<187>Je prends la liberté de vous recommander le colonel de Keith, qui passe de notre petite planète chez vous. V. M. sait qu'il est ministre du roi d'Angleterre auprès de mon fils. Il m'a demandé une lettre pour elle avec les plus vives instances, et il espère qu'elle pourra fixer sur lui les regards de Frédéric. Cette supposition m'est trop glorieuse pour y résister. D'ailleurs, ce qui pourrait venir à l'appui de ma recommandation, indépendamment du mérite personnel de M. de Keith, bien recommandable par lui-même, c'est qu'il est parent de mylord Marischal, pour lequel je connais beaucoup de bontés à V. M.

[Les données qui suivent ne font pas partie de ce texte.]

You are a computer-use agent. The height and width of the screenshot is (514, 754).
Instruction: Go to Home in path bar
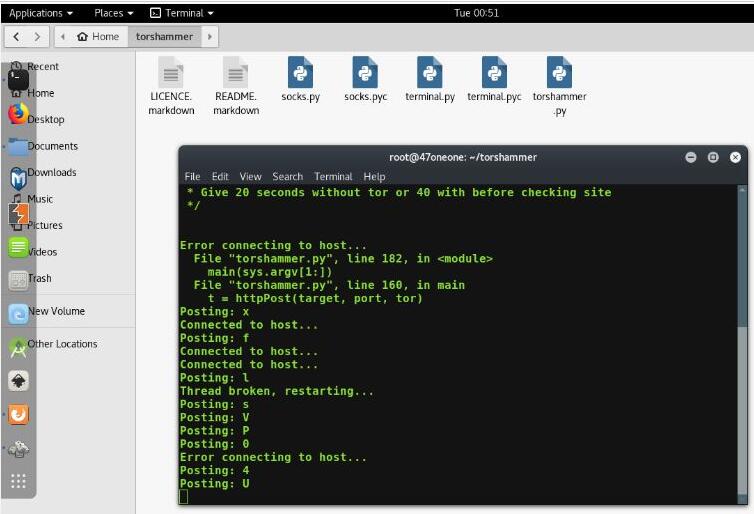click(98, 37)
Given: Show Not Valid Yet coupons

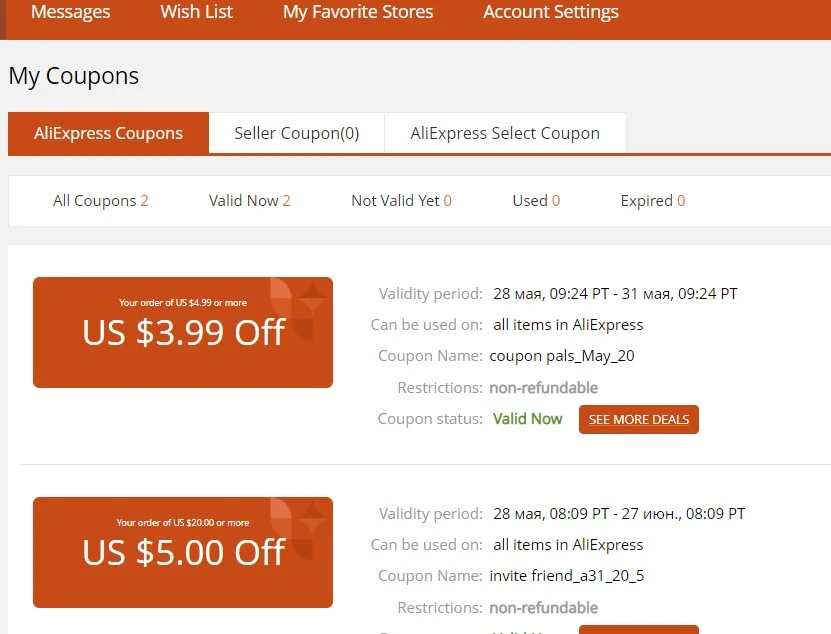Looking at the screenshot, I should pyautogui.click(x=401, y=201).
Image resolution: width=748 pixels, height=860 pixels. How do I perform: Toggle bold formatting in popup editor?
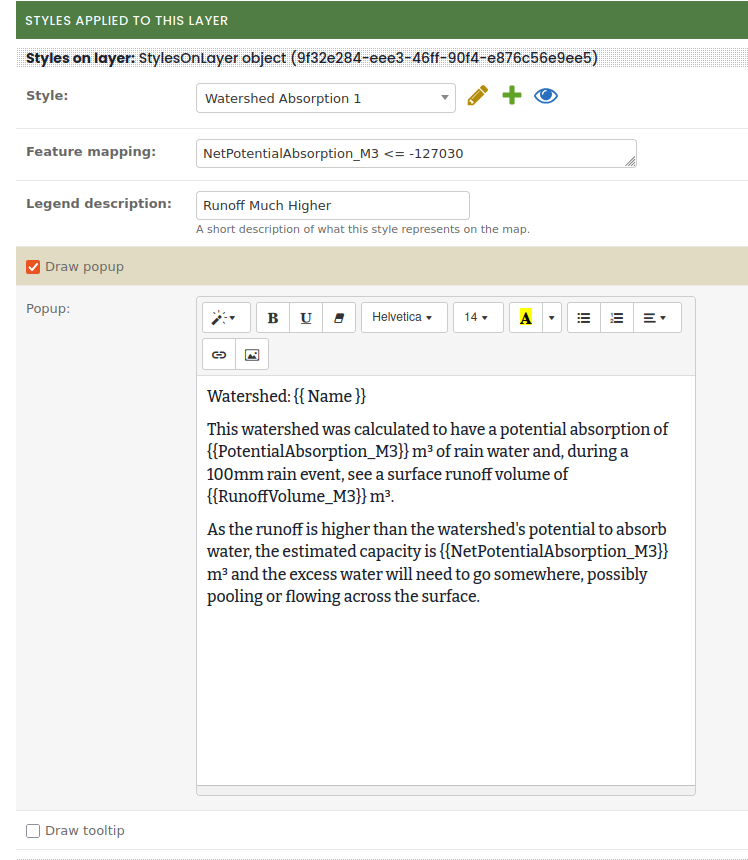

J'ai appris avec la plus grande joie que vous trouvez, Sire, l'ouvrage dont le jeune baron lui a montré un échantillon, digne de décorer un petit coin de son superbe palais. Je n'attends plus que quelques éclaircissements dudit baron pour y travailler avec l'ardeur que m'inspire l'idée de travailler pour vous. Ce pauvre jeune homme me fait grand plaisir d'être content de moi. Je le suis beaucoup de ses talents naissants, et je m'assure que puisque, malgré sa grande jeunesse, ils percent déjà, V. M. ne leur refusera pas la continuation de sa bienveillance. Il dansera bien, sans doute, au carnaval de Berlin; c'est de son âge.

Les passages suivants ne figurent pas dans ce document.